Only the lines from the one with "The width and" to the end of the data, both ends included, should be output, exactly as they stand and without pictures.

(Stored data entries)
<<<<

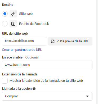Viewport: 98px width, 104px height.
Task: Click the vertical scrollbar track on right edge
Action: click(x=97, y=52)
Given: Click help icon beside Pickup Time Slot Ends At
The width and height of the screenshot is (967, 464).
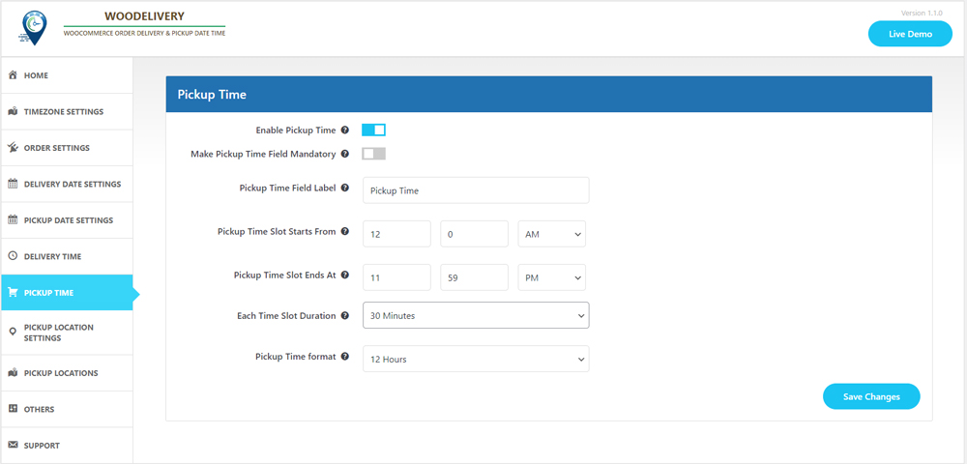Looking at the screenshot, I should click(345, 276).
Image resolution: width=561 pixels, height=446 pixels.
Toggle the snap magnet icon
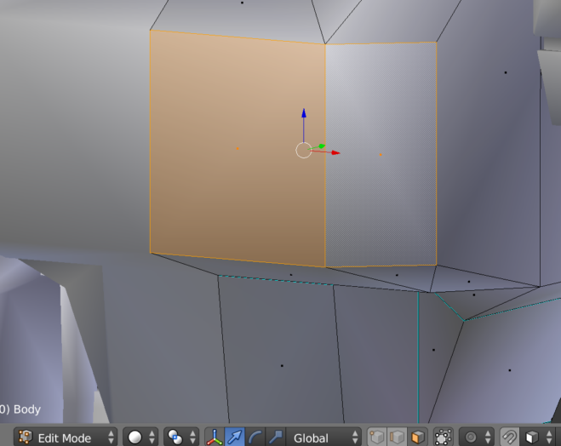point(509,437)
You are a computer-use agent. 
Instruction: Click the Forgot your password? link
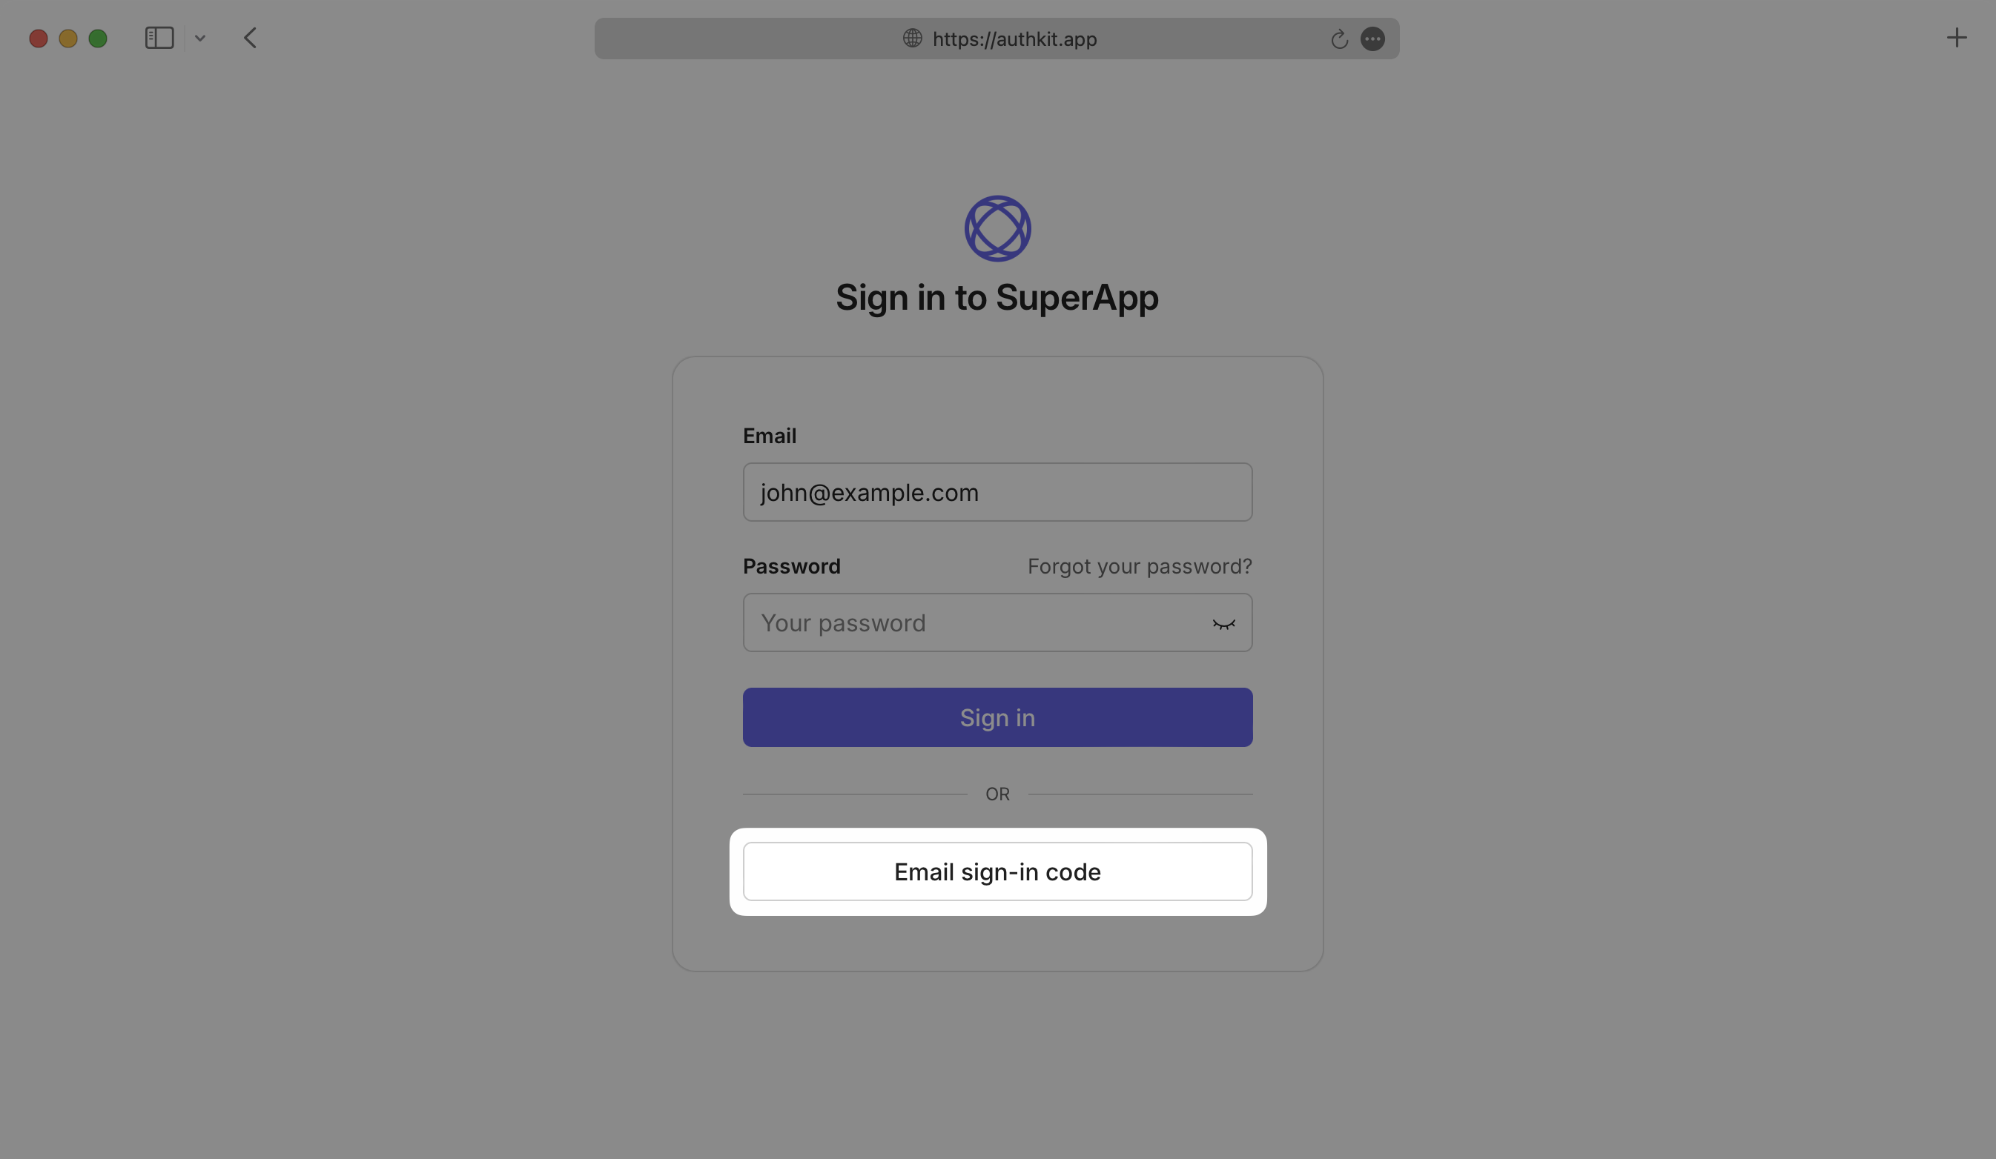pos(1139,567)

>>>>

→ **ANSWER TO THIS EXERCISE**:
The width and height of the screenshot is (967, 464).
Looking at the screenshot, I should click(345, 276).
Image resolution: width=561 pixels, height=446 pixels.
Toggle the snap magnet icon
point(509,437)
You are a computer-use agent. 
Instruction: Click the Forgot your password? link
pos(1139,567)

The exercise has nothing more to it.